Introduction: The abnormal amyloid β (Aβ) accumulation and Aβ-related neural network dysfunction are considered central to the pathogenesis of Alzheimer's disease (AD) at the early stage. Deep-brain reachable low field magnetic stimulation (DMS), a novel noninvasive approach that was designed to intervene the network activity in brains, has been found to alleviate stress-related cognitive impairments.
Methods: Amyloid precursor protein/presenilin-1 transgenic mice (5XFAD) were treated with DMS, and cognitive behavior and AD-like pathologic changes in the neurochemical and electrophysiological properties in 5XFAD mice were assessed.
Results: We demonstrate that DMS treatment enhances cognitive performances, attenuates Aβ load, upregulates postsynaptic density protein 95 level, and promotes hippocampal long-term potentiation in 5XFAD mouse brain.

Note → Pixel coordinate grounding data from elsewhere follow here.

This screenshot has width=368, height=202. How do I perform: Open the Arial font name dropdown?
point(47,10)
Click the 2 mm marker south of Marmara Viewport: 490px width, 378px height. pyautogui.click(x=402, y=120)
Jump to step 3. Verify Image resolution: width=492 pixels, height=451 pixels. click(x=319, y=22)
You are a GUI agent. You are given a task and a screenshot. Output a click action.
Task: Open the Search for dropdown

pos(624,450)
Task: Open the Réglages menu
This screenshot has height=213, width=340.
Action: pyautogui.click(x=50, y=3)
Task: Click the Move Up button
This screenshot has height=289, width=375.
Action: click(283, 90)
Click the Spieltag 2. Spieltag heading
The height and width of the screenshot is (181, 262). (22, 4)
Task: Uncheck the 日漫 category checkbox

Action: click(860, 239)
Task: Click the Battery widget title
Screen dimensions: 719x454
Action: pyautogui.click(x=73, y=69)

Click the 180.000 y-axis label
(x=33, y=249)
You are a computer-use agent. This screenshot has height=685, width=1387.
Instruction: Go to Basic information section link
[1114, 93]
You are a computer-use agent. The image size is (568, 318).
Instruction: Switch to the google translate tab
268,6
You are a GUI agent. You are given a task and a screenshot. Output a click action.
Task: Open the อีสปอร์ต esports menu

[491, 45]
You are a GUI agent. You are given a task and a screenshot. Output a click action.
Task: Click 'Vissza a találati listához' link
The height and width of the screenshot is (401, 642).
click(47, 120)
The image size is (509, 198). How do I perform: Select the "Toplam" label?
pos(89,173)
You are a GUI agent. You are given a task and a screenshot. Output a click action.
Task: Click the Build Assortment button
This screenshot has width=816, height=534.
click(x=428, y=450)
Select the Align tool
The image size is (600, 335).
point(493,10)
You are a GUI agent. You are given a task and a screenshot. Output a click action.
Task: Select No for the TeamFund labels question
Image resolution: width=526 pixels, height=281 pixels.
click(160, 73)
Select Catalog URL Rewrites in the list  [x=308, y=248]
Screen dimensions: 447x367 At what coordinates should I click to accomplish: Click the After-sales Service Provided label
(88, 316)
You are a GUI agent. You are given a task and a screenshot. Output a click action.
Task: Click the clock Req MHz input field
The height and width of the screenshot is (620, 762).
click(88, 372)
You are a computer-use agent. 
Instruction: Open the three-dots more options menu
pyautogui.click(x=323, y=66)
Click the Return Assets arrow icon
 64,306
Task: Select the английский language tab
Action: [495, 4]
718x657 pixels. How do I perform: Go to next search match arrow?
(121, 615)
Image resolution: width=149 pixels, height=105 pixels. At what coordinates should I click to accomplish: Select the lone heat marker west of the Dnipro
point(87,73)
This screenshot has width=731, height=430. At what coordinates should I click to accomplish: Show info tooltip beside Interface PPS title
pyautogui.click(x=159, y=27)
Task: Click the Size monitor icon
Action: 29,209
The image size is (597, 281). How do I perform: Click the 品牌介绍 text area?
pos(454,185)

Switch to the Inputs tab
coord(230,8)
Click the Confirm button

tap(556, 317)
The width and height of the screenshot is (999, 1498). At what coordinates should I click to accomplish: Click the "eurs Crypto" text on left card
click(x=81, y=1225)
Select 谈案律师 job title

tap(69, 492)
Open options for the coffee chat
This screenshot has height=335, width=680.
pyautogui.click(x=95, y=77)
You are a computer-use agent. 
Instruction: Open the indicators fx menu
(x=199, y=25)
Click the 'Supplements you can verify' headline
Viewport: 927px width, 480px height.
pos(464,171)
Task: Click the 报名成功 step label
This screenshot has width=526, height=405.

Intriguingly, the gamma burst magnetic stimulation reverses the aberrant gamma oscillations in the transgenic hippocampal network.
Discussion: This work establishes a solid foundation for the effectiveness of DMS in treating AD and proposes a future study of gamma rhythm stimulation on reorganizing rhythmic neural activity in AD brain.
Keywords: Alzheimer's disease; Animal model; Aβ; Deep-brain reachable low field magnetic stimulation; Gamma oscillations; Treatment.